DIP-ping into lipid metabolism

The enzyme DIP2, which is conserved across animals and fungi, controls the level of distinct lipid subspecies, allowing cells to adapt to external stresses.

Microscopy image of budding yeast cells depicting a protein (in green) associated with the site where two cellular compartments, mitochondria (in blue) and vacuole (in red) meet. Image credit: Sudipta Mondal (CC BY 4.0)

Lipids, such as fats and hormones, constitute one of the main building blocks of cells. There are thousands of different lipids each with distinctive chemical properties that allow them to carry out specific roles. For example, a group of lipids called diacylglycerols help cells perform a myriad of tasks, like sensing external signals, making membranes, and storing energy. The production and breakdown of diacylglycerols is therefore tightly regulated. However, very little is known about the molecules involved in this metabolic process.
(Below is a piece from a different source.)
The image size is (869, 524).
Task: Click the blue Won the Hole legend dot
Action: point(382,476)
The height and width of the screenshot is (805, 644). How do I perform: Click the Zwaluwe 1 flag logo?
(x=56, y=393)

One possible candidate is the enzyme DIP2 which is comprised of a protein module known as FAAL (short for fatty acyl-AMP ligase). FAAL belongs to a family of enzymes that synthesize lipid-like molecules in bacteria. In 2021, a group of researchers tracked the evolutionary trajectory of these bacterial proteins and found that most of them were lost in eukaryotes, such as animals and fungi. FAAL-like proteins, however, had been retained through evolution and incorporated in to DIP2.
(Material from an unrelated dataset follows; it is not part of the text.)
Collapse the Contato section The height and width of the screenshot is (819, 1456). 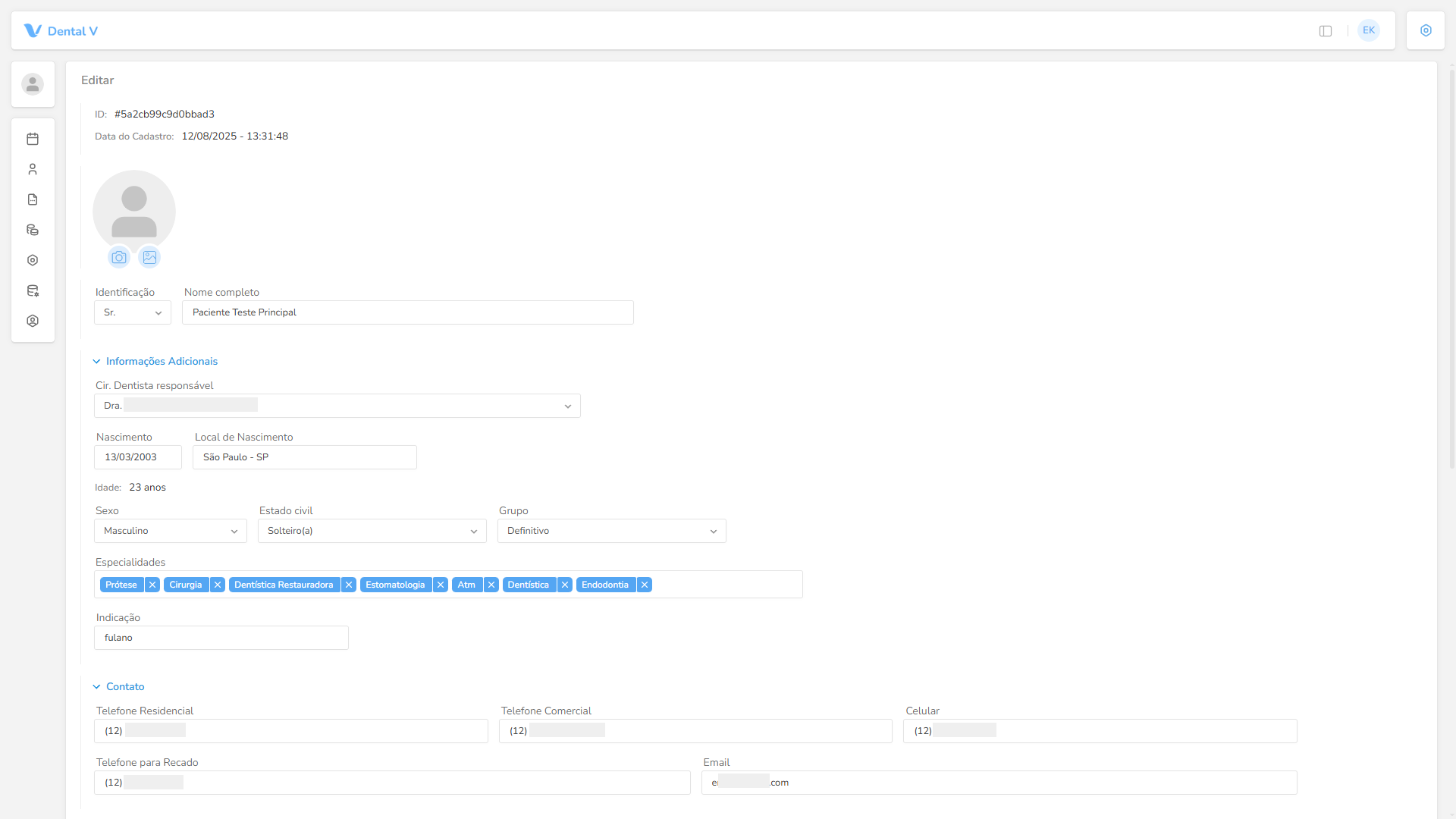118,687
Here, Mondal, Kinatukara et al. – including some of the researchers involved in the 2021 study – have used a combination of genetic and biochemical experiments to investigate whether and how DIP2 contributes to lipid metabolism in eukaryotes. They found that yeast cells without the gene for DIP2 had higher levels of diacylglycerols which hampered the shape and function of certain cellular compartments. The mutant cells were also unable to convert diacylglycerols in to another group of lipids which are involved in energy storage. This effect was observed in fruit flies and mice lacking DIP2, suggesting that this role for DIP2 is conserved across most eukaryotes.
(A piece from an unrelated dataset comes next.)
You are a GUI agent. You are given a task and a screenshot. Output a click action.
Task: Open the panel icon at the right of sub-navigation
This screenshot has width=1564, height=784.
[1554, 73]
Further experiments in yeast cells revealed that unlike other enzymes that metabolize diacylglycerols, DIP2 only acted on a sub-population of diacylglycerols at specific locations and times. Furthermore, yeast cells lacking DIP2 could still grow under ideal conditions, but could not cope with high or low salt concentrations in their surroundings, suggesting that the enzyme helps cells deal with environmental stresses.

Since DIP2 is found in most eukaryotes, understanding how it works could be useful for multiple branches of biology. For example, some pathogenic fungi that cause diseases in crop plants and humans also rely on DIP2. Further studies are needed to better understand the role that DIP2 plays in other eukaryotic species which may shed light on other processes the enzyme is involved in.